■ Task: Go through the listing and copy each line that has the string "Curtain" in it.

:: Task data ::

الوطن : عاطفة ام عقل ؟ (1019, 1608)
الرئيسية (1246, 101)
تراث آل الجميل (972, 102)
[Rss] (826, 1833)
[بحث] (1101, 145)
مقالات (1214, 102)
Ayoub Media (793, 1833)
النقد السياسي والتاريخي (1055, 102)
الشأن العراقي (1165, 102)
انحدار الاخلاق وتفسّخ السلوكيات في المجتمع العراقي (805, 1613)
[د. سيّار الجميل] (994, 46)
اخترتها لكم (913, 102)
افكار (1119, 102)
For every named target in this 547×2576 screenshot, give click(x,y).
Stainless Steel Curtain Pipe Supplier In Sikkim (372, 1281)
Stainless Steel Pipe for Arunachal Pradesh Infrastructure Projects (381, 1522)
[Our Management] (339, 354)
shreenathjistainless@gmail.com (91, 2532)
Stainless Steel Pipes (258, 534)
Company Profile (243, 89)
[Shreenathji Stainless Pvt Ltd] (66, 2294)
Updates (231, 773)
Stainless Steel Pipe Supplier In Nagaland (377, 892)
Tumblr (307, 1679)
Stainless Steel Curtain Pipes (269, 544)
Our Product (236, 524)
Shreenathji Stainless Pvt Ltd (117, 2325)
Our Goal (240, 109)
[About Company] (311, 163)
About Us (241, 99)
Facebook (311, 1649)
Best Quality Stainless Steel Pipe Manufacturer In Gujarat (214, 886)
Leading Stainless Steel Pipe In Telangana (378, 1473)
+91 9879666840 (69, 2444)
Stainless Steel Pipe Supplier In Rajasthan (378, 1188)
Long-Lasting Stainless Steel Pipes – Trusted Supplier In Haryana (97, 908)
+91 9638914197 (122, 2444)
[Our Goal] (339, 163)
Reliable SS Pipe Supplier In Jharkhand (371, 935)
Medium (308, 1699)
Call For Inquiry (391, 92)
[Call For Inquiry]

:::

■ Task output:
Stainless Steel Curtain Pipe Supplier In Sikkim (372, 1281)
Stainless Steel Curtain Pipes (269, 544)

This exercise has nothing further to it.